Reproduce the following data line for line, without any changes.

┏━━

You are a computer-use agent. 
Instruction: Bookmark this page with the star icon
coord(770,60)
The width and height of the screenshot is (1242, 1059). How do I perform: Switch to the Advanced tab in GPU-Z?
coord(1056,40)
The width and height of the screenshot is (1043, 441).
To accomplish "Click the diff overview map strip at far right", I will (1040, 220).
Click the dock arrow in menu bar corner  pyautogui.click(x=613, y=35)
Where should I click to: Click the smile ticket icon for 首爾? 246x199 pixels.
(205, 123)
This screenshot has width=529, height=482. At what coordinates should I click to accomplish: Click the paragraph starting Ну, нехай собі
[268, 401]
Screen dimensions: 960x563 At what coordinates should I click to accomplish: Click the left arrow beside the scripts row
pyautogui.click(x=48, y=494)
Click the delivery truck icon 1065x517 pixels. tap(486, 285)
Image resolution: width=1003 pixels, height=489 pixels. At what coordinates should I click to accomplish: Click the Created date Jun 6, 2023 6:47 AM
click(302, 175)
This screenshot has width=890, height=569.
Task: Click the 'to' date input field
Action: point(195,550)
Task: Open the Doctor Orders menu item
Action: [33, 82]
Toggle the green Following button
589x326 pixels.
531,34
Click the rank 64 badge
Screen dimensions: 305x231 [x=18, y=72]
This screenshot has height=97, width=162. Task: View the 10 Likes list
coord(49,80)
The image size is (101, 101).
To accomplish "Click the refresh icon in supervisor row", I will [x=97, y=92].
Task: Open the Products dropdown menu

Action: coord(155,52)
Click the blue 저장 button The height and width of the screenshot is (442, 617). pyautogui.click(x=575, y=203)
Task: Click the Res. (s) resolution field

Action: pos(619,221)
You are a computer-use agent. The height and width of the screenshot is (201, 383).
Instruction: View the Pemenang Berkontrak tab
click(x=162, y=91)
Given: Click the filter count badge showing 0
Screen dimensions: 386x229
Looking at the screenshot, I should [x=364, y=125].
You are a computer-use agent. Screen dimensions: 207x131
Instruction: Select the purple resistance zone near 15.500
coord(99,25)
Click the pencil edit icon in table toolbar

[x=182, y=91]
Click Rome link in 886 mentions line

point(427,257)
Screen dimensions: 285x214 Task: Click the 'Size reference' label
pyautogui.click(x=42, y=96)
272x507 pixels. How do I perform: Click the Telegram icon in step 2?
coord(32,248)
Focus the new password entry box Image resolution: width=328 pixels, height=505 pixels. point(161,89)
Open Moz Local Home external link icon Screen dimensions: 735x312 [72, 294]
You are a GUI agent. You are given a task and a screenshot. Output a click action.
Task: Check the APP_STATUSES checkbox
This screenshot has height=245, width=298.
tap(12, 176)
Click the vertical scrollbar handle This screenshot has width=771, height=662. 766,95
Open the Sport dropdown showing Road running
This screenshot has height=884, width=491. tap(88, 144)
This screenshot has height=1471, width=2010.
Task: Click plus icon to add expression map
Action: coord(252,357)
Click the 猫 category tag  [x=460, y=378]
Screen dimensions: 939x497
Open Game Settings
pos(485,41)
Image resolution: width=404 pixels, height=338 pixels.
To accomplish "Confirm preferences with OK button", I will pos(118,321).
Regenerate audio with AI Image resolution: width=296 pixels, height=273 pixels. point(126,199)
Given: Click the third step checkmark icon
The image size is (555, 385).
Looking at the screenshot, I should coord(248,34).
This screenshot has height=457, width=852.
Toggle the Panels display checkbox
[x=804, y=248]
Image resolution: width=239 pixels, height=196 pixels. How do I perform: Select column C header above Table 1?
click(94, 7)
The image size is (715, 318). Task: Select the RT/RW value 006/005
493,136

┗━━

Full output –
You are a computer-use agent. 
Instruction: Bookmark this page with the star icon
coord(770,60)
The width and height of the screenshot is (1242, 1059). How do I perform: Switch to the Advanced tab in GPU-Z?
coord(1056,40)
The width and height of the screenshot is (1043, 441).
To accomplish "Click the diff overview map strip at far right", I will (1040, 220).
Click the dock arrow in menu bar corner  pyautogui.click(x=613, y=35)
Where should I click to: Click the smile ticket icon for 首爾? 246x199 pixels.
(205, 123)
This screenshot has width=529, height=482. At what coordinates should I click to accomplish: Click the paragraph starting Ну, нехай собі
[268, 401]
Screen dimensions: 960x563 At what coordinates should I click to accomplish: Click the left arrow beside the scripts row
pyautogui.click(x=48, y=494)
Click the delivery truck icon 1065x517 pixels. tap(486, 285)
Image resolution: width=1003 pixels, height=489 pixels. At what coordinates should I click to accomplish: Click the Created date Jun 6, 2023 6:47 AM
click(302, 175)
This screenshot has width=890, height=569.
Task: Click the 'to' date input field
Action: point(195,550)
Task: Open the Doctor Orders menu item
Action: [33, 82]
Toggle the green Following button
589x326 pixels.
531,34
Click the rank 64 badge
Screen dimensions: 305x231 [x=18, y=72]
This screenshot has height=97, width=162. Task: View the 10 Likes list
coord(49,80)
The image size is (101, 101).
To accomplish "Click the refresh icon in supervisor row", I will [x=97, y=92].
Task: Open the Products dropdown menu

Action: coord(155,52)
Click the blue 저장 button The height and width of the screenshot is (442, 617). pyautogui.click(x=575, y=203)
Task: Click the Res. (s) resolution field

Action: pos(619,221)
You are a computer-use agent. The height and width of the screenshot is (201, 383).
Instruction: View the Pemenang Berkontrak tab
click(x=162, y=91)
Given: Click the filter count badge showing 0
Screen dimensions: 386x229
Looking at the screenshot, I should [x=364, y=125].
You are a computer-use agent. Screen dimensions: 207x131
Instruction: Select the purple resistance zone near 15.500
coord(99,25)
Click the pencil edit icon in table toolbar

[x=182, y=91]
Click Rome link in 886 mentions line

point(427,257)
Screen dimensions: 285x214 Task: Click the 'Size reference' label
pyautogui.click(x=42, y=96)
272x507 pixels. How do I perform: Click the Telegram icon in step 2?
coord(32,248)
Focus the new password entry box Image resolution: width=328 pixels, height=505 pixels. point(161,89)
Open Moz Local Home external link icon Screen dimensions: 735x312 [72, 294]
You are a GUI agent. You are given a task and a screenshot. Output a click action.
Task: Check the APP_STATUSES checkbox
This screenshot has height=245, width=298.
tap(12, 176)
Click the vertical scrollbar handle This screenshot has width=771, height=662. 766,95
Open the Sport dropdown showing Road running
This screenshot has height=884, width=491. tap(88, 144)
This screenshot has height=1471, width=2010.
Task: Click plus icon to add expression map
Action: coord(252,357)
Click the 猫 category tag  [x=460, y=378]
Screen dimensions: 939x497
Open Game Settings
pos(485,41)
Image resolution: width=404 pixels, height=338 pixels.
To accomplish "Confirm preferences with OK button", I will pos(118,321).
Regenerate audio with AI Image resolution: width=296 pixels, height=273 pixels. point(126,199)
Given: Click the third step checkmark icon
The image size is (555, 385).
Looking at the screenshot, I should coord(248,34).
This screenshot has height=457, width=852.
Toggle the Panels display checkbox
[x=804, y=248]
Image resolution: width=239 pixels, height=196 pixels. How do I perform: Select column C header above Table 1?
click(94, 7)
The image size is (715, 318). Task: Select the RT/RW value 006/005
493,136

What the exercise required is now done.